The pressure tube locks clicked behind them, as the train moved on. It was a strange, sighing click and to Joe it sounded like, “She’s not right--she’s not right--she’s not right--”
So, finally, he said it. “She’s not right.”
Sam, who was riding with him, looked over wonderingly. “Who isn’t?”
“Vera. My wife. She’s not right.”
Sam frowned. “Are you serious, Joe? You mean she’s--?” He tapped his temple.
“Oh, no. I mean she’s not what I want.”
“That’s why we have the Center,” Sam answered, as if quoting, which he was. “With the current and growing preponderance of women over men, something had to be done. I think we’ve done it.”

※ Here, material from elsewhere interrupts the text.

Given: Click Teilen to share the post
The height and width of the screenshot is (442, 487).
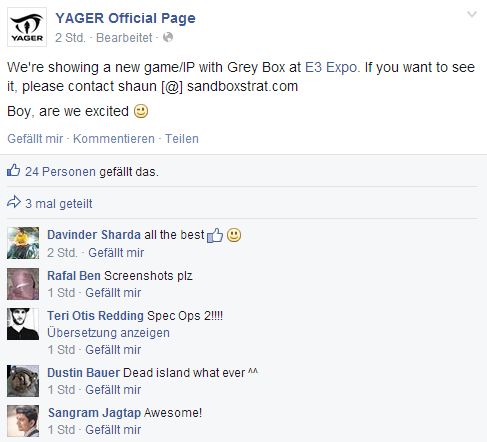Looking at the screenshot, I should point(182,139).
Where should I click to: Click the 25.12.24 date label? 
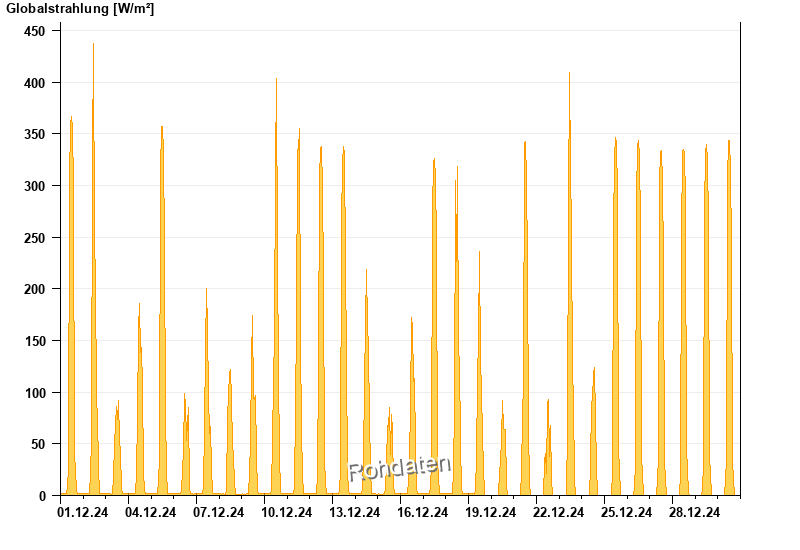click(626, 512)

Sam was the Director of the Domestic Center and a man sold on his job.
“You’ve done as well as you could,” Joe agreed in an argumentative way. “You’ve given some reason and order to the marital competition among women. You’ve almost eliminated illicit relations. You’ve established a basic security for the kids. But the big job? You’ve missed it completely.”
“Thanks,” Sam said. “That’s a very small knife you’ve inserted between my shoulder blades, but I’m thin-skinned.” He took a deep breath. “What, in the opinion of the Junior Assistant to the Adjutant Science Director, was the big job?”

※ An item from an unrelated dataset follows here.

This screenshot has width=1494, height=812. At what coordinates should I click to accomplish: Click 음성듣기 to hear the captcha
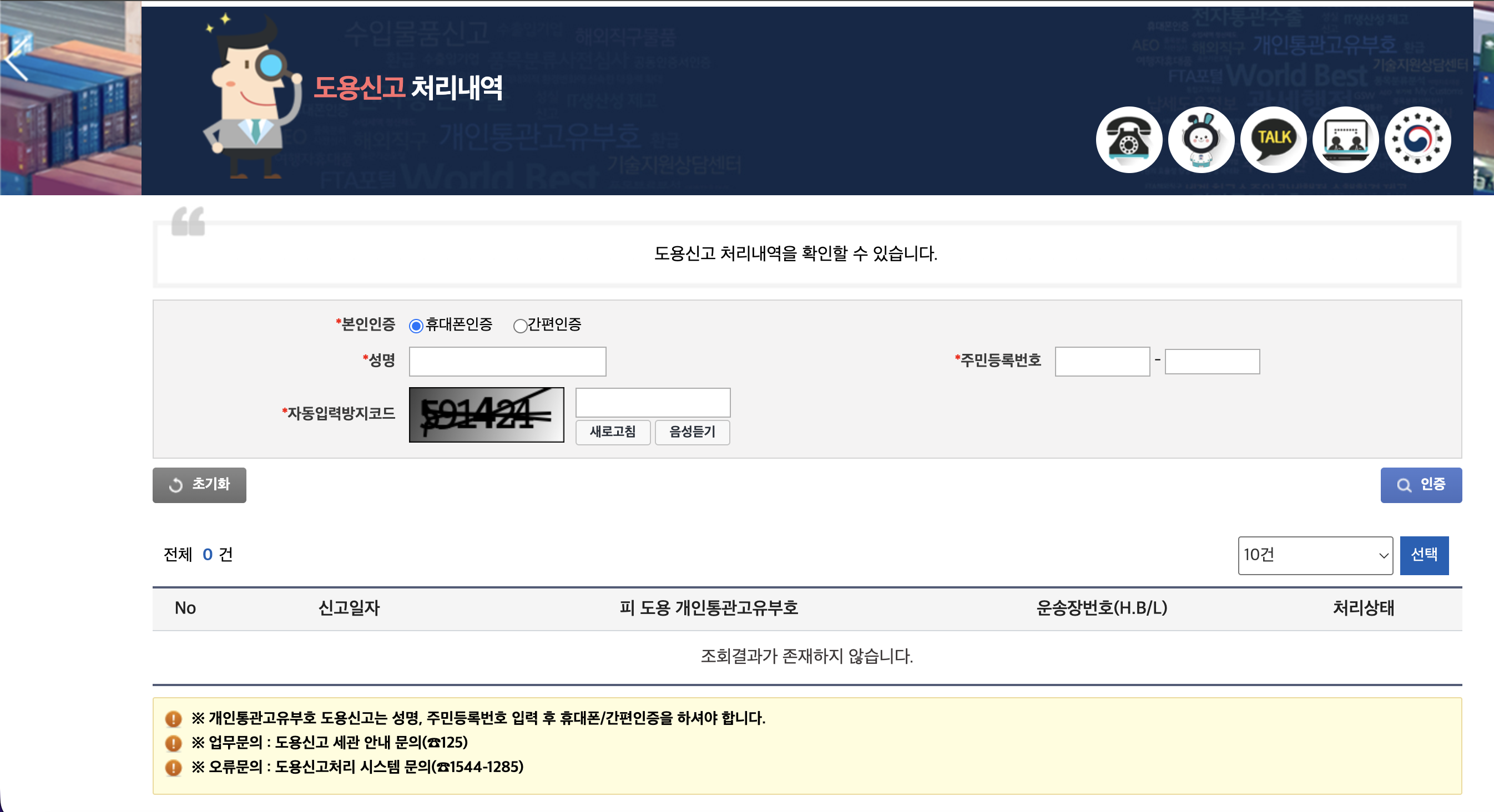(x=692, y=433)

Joe looked for some scorn in Sam’s words, found it, and said, “The big job is too big for a sociologist.”
Sam seemed to flinch. “I didn’t think that axe would fit alongside the knife. I underestimated you.”
“No offense,” Joe said. “It’s just that you have to deal with human beings.”
“Oh,” Sam said. “Now it comes. You know, for a minute I forgot who you were. I forgot you were the greatest living authority on robots. I was thinking of you as my boyhood chum, good old Joe. You’re beyond that now, aren’t you?”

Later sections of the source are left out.